Wednesday, September 10, 2014

Day 3.1: If you are an Asian, you will definitely understand what I said.

It's been the third day. My mom is still ignoring me, not that I have the courage to speak to her either but you know, its rather sad when our pride and ego has overpowered us so much that it covers our eyes to see things properly and make us hurt each other this way. Yeah, I know.. Asian problems...

So, today I went to school as well, my friend gave me a ride. In a way, I was somewhat better but still, the pain of being disapproved was killing me. At class, the bubbly little classmates of mine are very anxious about Rillakuma. They are literally stalking his Facebook in front of me, which I don't really mind. But still, I was kind of embarassed at the same time.

There are all sorts of reaction coming from them. I felt a sense of proud when they were praising Rilakkuma's work on Facebook. You know, when someone says your partner did amazing things, you will automatically felt happy and proud of them. I was like that especailly because I know how much effort he put in each and every single one of his work. I'm really proud of you Rilakkuma, and I know you can do better in this.

Well, that's that and then...the funny part came. Rillakuma used to have long straight hair. And he is really skinny. I remember alot of people has mistaken him for a girl back then especially when you see him from the back view. So, when my classmates saw his long hair pictures, they were asking who is that person and some even asked, is that his sister? I'm not gonna lie, but yeah, I laughed! It was really funny. After I have calmed down from laughing, I told them that was Rilakkuma.

They were so shocked, they actually zoomed the picture and have that really exaggerated expression as the detaily looked at the picture again. Oh my god... I can still remember their face when they did that!! Haha!

And then, that's school. Another day has passed but I really don't want to go back home yet. I did rather stayed at school than go home and face walls, so yeah, I stayed at school. I know. I know, right now I might be very rebellious, very selfish but if you look at it in a different perspectives, you will see I am actually not being that rebellious.

I used to heard this tale, I don't remember where I heard this but I remember it clearly its about a conversation between Confucius and a kid that was frequently beaten up by his father.

Confucius asked the boy,"Boy, why are you letting your father hit you everyday? why won't you fight back?"
"I shouldn't fight back. This is prove of me being a loyal child and not sinned to the family," says the boy.
Confucius listens carefully and then replies,"But, if your father hits you to death, you would have made him sinned. Then you are in fault too."
The boy was stunt for a moment, but he knows Confucius was right about it. Feeling burdened, he asked, "Then what should I do now?"

Confucius calmly just, "In order to not sinned and make your father sinned, you should... avoid him."
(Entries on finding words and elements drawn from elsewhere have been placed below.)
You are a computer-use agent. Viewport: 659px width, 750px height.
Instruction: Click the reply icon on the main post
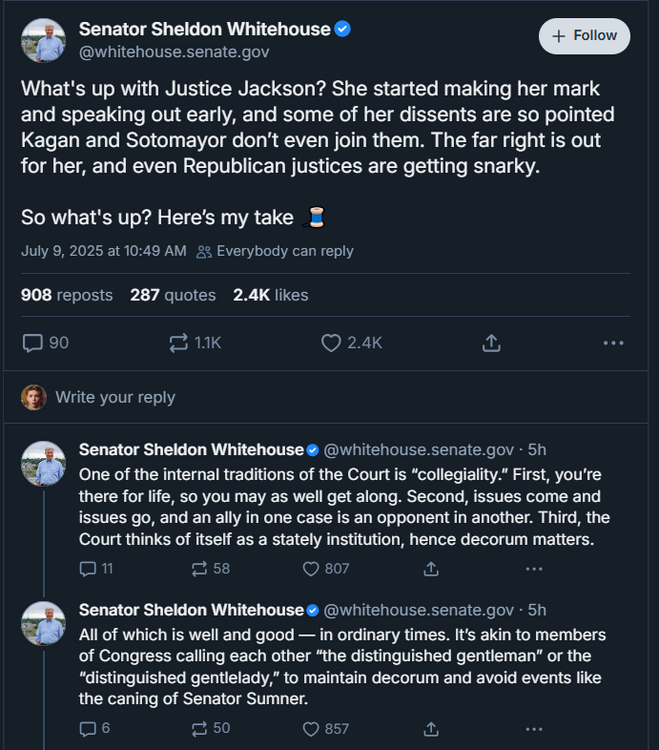point(34,343)
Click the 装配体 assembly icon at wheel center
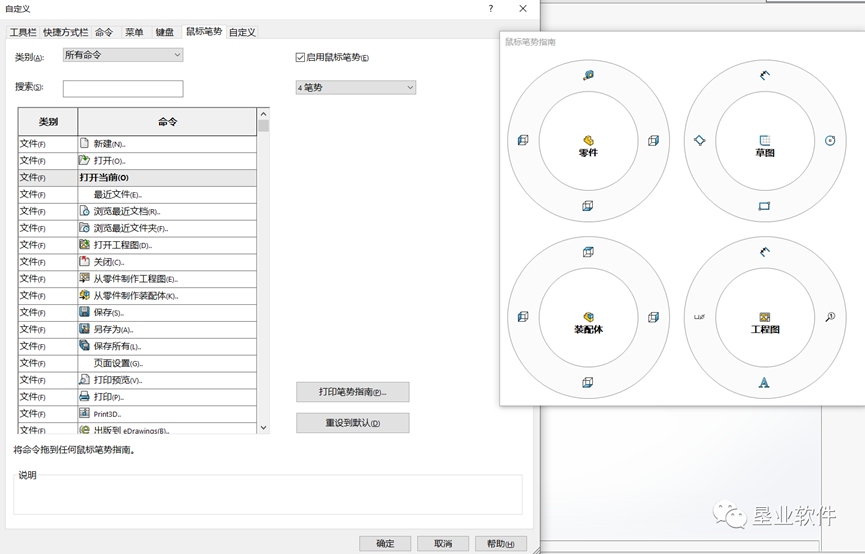 pos(588,317)
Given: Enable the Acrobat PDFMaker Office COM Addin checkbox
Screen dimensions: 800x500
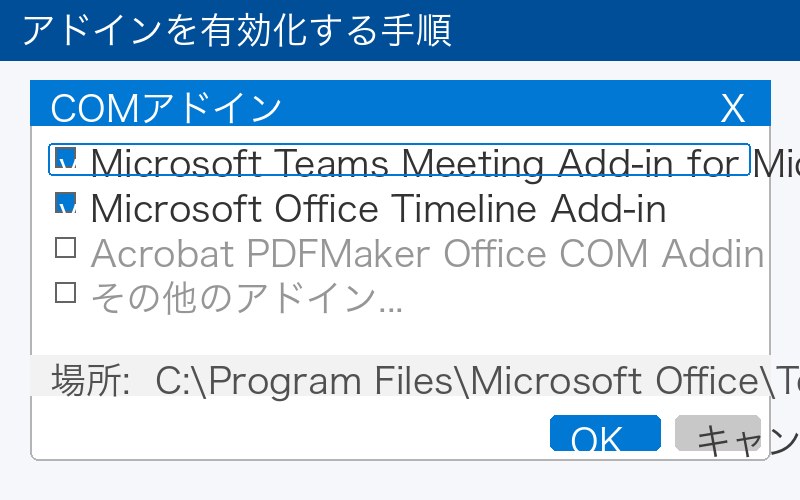Looking at the screenshot, I should click(x=66, y=249).
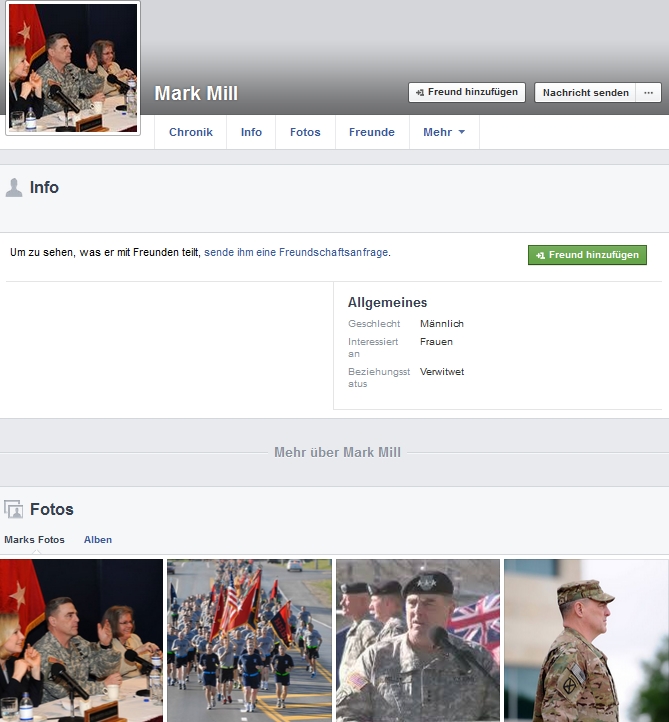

I don't know how, but this tale struck me. If you can't fight it, you void it. If you are an Asian, you will definitely understand what I said. Because eversince young we, Asian children are being taught to accept, listen and respect the elders no matter what situation it is. So at some point in life, when we start to have our thoughts in something and we wanted to express it out, a part of us know, its impossible to convey what we want or think about because it is consider disrespectful to the elders and they hardly even listen which is an irony in the Asian lifestyle. And in the end, we keep it to ourselves.

I'm sorry if I sounded rude now but Asian elders, especially really conservatives one, believes they  are the only one who can think better and knows what's best for us youngsters. But they don't. The world is changing and young people has their own thoughts for things. Its just that we have always been taught to accept and respect in this traditional culture of being Asian sometimes, us, youngsters we didn't get to sound out what we think.

Well, I'm not saying that we should dumped the tradition of being Asian, what I am saying is, I just hope elders could listen and accept our thoughts as well. Yes, I respect you but, please clear your mind and listen to me. Seriously we are not even trying to be secretive or being delusional in our world, we just couldn't get you, the elders to see what we see and think how we think.

Okay...I got a little off track now about Asian culture, but my point in my story now is since my parents are so strongly disapproving me now, I felt like I can't get it through no matter what I said to them. So in the end, I choose to avoid them. It wasn't on purpose and its definitely not forever but atleast for now, I think I need to have some space. I hope you can listen someday... You will right??